Orang yang membawakan dalil, keterangan dan
bukti atas kebenaran perkataannya; maka ketika ada orang yang ingin
membantahnya; dia harus membawakan dalil pula. Adapun bantahan semisal
perkataan Fir’aun dan kaumnya ini; maka ini menunjukkan kelemahan mereka.
Karena; kalaulah mereka mempunyai hujjah (bukti dan keterangan); tentunya
mereka akan membawakannya dan tidak mencukupkan diri dengan menuduh niat lawan:
“Kamu cuma ingin ini, kamu hanya mau jadi ini”.
[Lihat:
Taisiirul Kariimir Rahmaan (hlm. 371-cet. Muassasah ar-Risaalah)]

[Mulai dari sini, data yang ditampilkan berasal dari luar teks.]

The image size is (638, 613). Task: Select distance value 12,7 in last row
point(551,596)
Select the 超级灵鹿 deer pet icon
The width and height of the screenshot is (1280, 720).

Syaikhul Islam Ibnu Taimiyyah rahimahullaah
berkata:
“Bantahan dengan sekedar mencela dan
membesar-besarkan masalah; mampu dilakukan semua orang. Seorang (muslim) yang
ingin mendebat orang-orang musyrik dan ahlul kitab (Yahudi dan Nasrani); maka
dia harus menyebutkan hujjah (keterangan dan bukti) yang bisa menjelaskan
kebenaran (Islam) yang ada padanya dan (bisa menjelaskan) kebatilan yang ada
pada mereka. Allah ‘Azza Wa Jalla berfirman kepada Nabi-Nya shallallaahu
‘alaihi wa sallam:
ادْعُ إِلَى سَبِيلِ
رَبِّكَ بِالْحِكْمَةِ وَالْمَوْعِظَةِ الْحَسَنَةِ وَجَادِلْهُمْ بِالَّتِي هِيَ
أَحْسَنُ...
“Serulah (manusia) kepada jalan Rabb-mu dengan
hikmah dan pengajaran yang baik, dan berdebatlah dengan mereka dengan cara yang
baik…” (QS. An-Nahl:
125)
وَلا تُجَادِلُوا أَهْلَ
الْكِتَابِ إِلا بِالَّتِي هِيَ أَحْسَنُ...
“Dan janganlah kamu berdebat dengan Ahli Kitab,
melainkan dengan cara yang baik…” (QS. Al-‘Ankabuut: 46)”
[Majmuu’ul
Fataawa (IV/186-187)]
[3]-
Beberapa kali kita dihadapkan dengan hal semacam ini: Ketika dibawakan
hujjah-hujjah yang jelas; maka akan dihadapkan dengan tuduhan-tuduhan semata
tanpa disertai hujjah yang nyata; hanya berisi ungkapan: “Jangan suu-u zhann!”
atau: “Anda belum pantas mengeluarkan hujjah semacam ini!” atau “Mungkin ada dalil
yang lain.” dan lain-lain.
Syaikhul
Islam berkata: “Dan sudah diketahui bersama bahwa: I’tiraadh
(membatalkan pendalilan) dan mencela; bukanlah ilmu dan tidak ada manfaat di
dalamnya. Keadaan terbagus dari orang semacam ini adalah: dia seperti orang awam.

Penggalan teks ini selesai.